| |
Sonnetten van de zee.
I
De zee.
Al water, lucht en zand, waar ook de blikken meten;
een windgewaai van zuiver luchtweldadigheid;
een galm van d'Oceaan zijn onderdrukte kreten;
een bocht dier waters werelddragende eindloosheid.

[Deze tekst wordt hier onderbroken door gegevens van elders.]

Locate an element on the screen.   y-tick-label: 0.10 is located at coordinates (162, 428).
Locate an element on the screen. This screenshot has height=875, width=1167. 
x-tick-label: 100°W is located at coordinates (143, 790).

Hoe klein de stad, in weidsche pracht aan duin gezeten,
bij 't zwellend openwentlen van die zeeziel-statigheid,
witschuimend blond en groen in baren opgesmeten,
vol kalme grootschheid of vol woeste ontembaarheid.
Hoe schoon de zee tot in haar stilste golfgeweld,
met iets verraderlijks dat 's menschen geest ontstelt.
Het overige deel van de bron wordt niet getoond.